╭─ GIVEN RECORDS
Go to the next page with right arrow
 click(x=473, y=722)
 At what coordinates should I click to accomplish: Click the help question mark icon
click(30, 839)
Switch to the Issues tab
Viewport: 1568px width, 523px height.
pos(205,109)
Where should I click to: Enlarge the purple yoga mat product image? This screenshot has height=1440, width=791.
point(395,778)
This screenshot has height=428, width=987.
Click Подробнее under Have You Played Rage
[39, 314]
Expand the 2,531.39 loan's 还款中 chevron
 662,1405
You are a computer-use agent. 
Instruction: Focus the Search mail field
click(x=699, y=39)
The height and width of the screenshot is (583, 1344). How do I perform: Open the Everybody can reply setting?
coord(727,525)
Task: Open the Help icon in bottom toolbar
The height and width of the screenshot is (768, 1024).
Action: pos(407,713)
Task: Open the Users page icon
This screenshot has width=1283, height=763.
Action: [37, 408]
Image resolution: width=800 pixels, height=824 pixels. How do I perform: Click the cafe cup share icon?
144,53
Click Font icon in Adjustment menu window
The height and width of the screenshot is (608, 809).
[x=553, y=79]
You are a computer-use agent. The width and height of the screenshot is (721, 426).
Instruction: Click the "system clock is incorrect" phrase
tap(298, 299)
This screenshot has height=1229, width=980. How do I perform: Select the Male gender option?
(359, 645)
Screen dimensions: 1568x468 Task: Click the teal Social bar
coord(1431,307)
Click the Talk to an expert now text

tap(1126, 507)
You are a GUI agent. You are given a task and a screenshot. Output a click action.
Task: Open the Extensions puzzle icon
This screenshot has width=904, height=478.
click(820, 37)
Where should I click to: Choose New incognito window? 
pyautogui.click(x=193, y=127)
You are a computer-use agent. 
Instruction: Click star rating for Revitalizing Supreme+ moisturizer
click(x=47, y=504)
╰─
Find the line containing "This screenshot has width=904, height=478." in the data above. Please transcribe it and every line after it, exactly.

This screenshot has width=904, height=478.
click(820, 37)
Where should I click to: Choose New incognito window? 
pyautogui.click(x=193, y=127)
You are a computer-use agent. 
Instruction: Click star rating for Revitalizing Supreme+ moisturizer
click(x=47, y=504)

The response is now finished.